Aconteceu o que não poderia ter acontecido. E o pior é que tudo poderia ter sido evitado. A abrupta, violenta e descontrolada desvalorização do real aconteceu da pior maneira possível.
Mas há um lado positivo. O tumor foi lancetado. Se o governo despojar-se de sua arrogância e abrir sua mente para a busca de novas soluções, será possível vislumbrar uma luz no fim do túnel.
Não é hora de especular sobre os motivos que levaram o presidente a sustentar a política econômica suicida que foi adotada. Todos reconhecem que tudo começou com a euforia causada pela inacreditável sobrevalorização do real, que perdurou desde meados de 1994.
É verdade que a ilusão do real forte teve resultados imediatos inebriantes. A inflação despencou, o fim do imposto inflacionário significou enorme ganho de renda real para a massa assalariada, a elevação das receitas públicas surpreendeu agradavelmente os políticos, a festança dos importados e das viagens ao exterior seduziu e anestesiou a classe média. É verdade que a economia cresceu por quase três anos (1995-97) e que o governo amealhou impressionante capital político, dando-lhe grandes vitórias eleitorais.
Mas é fato também que a hora da verdade chegou, e a fatura está sendo apresentada.
Os ganhos foram fugazes. Logo em seguida aos delírios da recém-conquistada estabilidade, os juros tornaram-se asfixiantes, o desemprego contaminou todas as classes, todas as profissões, todos os setores, e a dívida pública e das empresas explodiu. Agora o salário mínimo voltou a US$ 70 mensais, o PIB caiu para os US$ 600 milhões de uma década atrás, e o temor da recidiva inflacionária voltou a aterrorizar capital e trabalho. Chegou a hora de pagar a conta.
No momento, o grande desafio é absorver os impactos causados pela desvalorização do real sem permitir que o conflito distributivo resultante implique a geração de uma nova espiral inflacionária. É importante saber que a desvalorização do real somente valerá a pena se três condições forem satisfeitas.
Primeiro, os preços dos produtos comercializados com o exterior deverão subir relativamente aos produtos exclusivamente internos. Isso quer dizer que combustíveis, trigo, equipamentos e matérias-primas importados, café, semimanufaturados de exportação, turismo internacional etc. precisarão ter seus preços em reais aumentados. Quanto maior o conteúdo importado nos produtos brasileiros, maior deverá ser a elevação de seus preços. Da mesma forma, produtos brasileiros exportados também deverão custar mais para o consumidor interno. Se isso não ocorrer, a desvalorização do real terá sido inútil.
Segundo, como consequência, os salários reais precisarão cair, ou seja, a relação salário/câmbio terá de evoluir contrariamente aos assalariados brasileiros. Em outras palavras, os salários internos precisarão comprar menos do que compravam antes. O brasileiro ficará mais pobre.

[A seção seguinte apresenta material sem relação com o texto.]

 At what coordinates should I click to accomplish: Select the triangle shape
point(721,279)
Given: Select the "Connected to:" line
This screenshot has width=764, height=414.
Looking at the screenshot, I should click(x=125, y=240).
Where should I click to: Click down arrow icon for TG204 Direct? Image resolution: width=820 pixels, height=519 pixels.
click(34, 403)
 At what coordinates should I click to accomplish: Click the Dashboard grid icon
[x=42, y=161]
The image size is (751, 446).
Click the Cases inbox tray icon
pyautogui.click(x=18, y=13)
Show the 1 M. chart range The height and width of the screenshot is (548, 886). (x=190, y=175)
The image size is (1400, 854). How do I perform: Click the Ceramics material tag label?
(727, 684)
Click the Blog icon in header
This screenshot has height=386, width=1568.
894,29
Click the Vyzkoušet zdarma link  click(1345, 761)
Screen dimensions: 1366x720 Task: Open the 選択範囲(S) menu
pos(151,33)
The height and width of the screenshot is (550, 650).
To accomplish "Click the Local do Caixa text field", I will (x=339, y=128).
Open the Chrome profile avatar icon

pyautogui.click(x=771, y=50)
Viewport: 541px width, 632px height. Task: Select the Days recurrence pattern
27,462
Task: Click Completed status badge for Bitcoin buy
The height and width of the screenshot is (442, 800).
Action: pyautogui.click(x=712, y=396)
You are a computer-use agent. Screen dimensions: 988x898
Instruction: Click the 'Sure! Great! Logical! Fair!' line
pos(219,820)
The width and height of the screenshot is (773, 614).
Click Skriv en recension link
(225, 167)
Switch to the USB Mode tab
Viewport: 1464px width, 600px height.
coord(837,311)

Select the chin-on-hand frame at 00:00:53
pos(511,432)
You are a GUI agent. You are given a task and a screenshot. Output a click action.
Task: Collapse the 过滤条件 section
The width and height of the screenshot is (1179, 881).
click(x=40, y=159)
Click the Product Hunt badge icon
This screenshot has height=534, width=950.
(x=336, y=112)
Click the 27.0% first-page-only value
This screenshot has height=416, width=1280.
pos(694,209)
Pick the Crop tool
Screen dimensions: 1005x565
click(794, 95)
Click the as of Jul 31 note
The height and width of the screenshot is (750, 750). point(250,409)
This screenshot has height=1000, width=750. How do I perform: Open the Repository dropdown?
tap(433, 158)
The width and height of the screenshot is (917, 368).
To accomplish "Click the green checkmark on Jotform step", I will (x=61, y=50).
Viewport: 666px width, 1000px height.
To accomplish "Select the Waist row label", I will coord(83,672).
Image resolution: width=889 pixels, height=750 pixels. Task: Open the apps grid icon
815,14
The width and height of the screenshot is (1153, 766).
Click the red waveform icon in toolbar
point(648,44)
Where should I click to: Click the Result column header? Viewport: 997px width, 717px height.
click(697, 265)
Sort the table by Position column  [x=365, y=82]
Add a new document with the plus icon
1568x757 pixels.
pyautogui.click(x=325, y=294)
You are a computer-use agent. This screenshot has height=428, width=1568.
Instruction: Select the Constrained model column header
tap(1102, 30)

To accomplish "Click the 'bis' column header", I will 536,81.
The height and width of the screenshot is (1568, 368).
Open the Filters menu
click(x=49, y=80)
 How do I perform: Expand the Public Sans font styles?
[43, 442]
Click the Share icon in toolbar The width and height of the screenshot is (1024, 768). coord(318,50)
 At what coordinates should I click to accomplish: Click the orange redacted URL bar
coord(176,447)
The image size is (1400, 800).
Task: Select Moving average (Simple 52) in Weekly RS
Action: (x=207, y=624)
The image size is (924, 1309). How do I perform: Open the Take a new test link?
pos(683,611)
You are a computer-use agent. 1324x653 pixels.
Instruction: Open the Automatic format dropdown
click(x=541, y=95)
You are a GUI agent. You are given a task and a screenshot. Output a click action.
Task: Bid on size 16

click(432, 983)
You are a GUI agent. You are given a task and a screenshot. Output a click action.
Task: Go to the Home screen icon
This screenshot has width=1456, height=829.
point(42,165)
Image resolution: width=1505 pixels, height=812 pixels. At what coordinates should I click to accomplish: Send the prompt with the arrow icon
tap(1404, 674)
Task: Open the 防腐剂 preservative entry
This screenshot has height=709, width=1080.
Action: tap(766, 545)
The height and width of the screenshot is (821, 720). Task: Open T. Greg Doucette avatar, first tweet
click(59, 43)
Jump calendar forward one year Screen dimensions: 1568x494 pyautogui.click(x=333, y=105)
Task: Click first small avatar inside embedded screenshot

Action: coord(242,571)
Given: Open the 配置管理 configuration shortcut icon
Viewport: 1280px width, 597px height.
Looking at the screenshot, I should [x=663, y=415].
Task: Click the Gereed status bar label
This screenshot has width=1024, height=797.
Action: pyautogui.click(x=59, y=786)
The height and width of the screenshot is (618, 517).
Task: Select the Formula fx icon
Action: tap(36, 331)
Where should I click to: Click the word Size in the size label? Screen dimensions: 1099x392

Terceiro, essa modificação nos preços relativos e os impactos na renda e na riqueza das diversas camadas econômico-sociais terão de ser absorvidos sem resultar em conflitos distributivos entre capital e trabalho, entre setores transacionados internacionalmente e os de uso exclusivamente interno ou entre o governo e o setor privado. Se cada perdedor tentar recuperar suas perdas pela elevação de seus preços ou de sua renda, resultará o revigoramento dos mecanismos de indexação e a volta da espiral inflacionária.
Importante lembrar que um surto de aumento de preços não é inflação. Se os aumentos de preços ocorrerem uma única vez ("once and for all"), o aumento no nível de preços terá apenas um surto e cairá em seguida, sem implicar alta contínua de preços. Nesse caso, a desvalorização do real terá surtido o impacto desejado, ainda que uns percam e outros ganhem com a medida. A desvalorização cambial tenderá a equilibrar o balanço de comércio, os juros poderão cair e o déficit público será sensivelmente reduzido. Nessas condições, a economia poderá voltar a crescer.
Contudo, se os perdedores não aceitarem suas perdas e forçarem o retorno da indexação de preços e salários, estarão dando origem a novo processo inflacionário, que anulará os efeitos da desvalorização do real.
Se as três condições não forem satisfeitas nos meses à frente, tudo terá sido em vão, e estaremos de volta ao passado. Resta saber se as autoridades econômicas saberão manejar seus instrumentos de forma a evitar que o mercado sancione elevações compensatórias de preços.
Há uma luz no fim do túnel. Pode ser um trem em sentido contrário. Mas, se governo, trabalhadores e empresários aceitarem as perdas que couberem a cada um, provavelmente será a saída do sufoco.
Marcos Cintra Cavalcanti de Albuquerque, doutor em Economia pela Universidade de Harvard (EUA).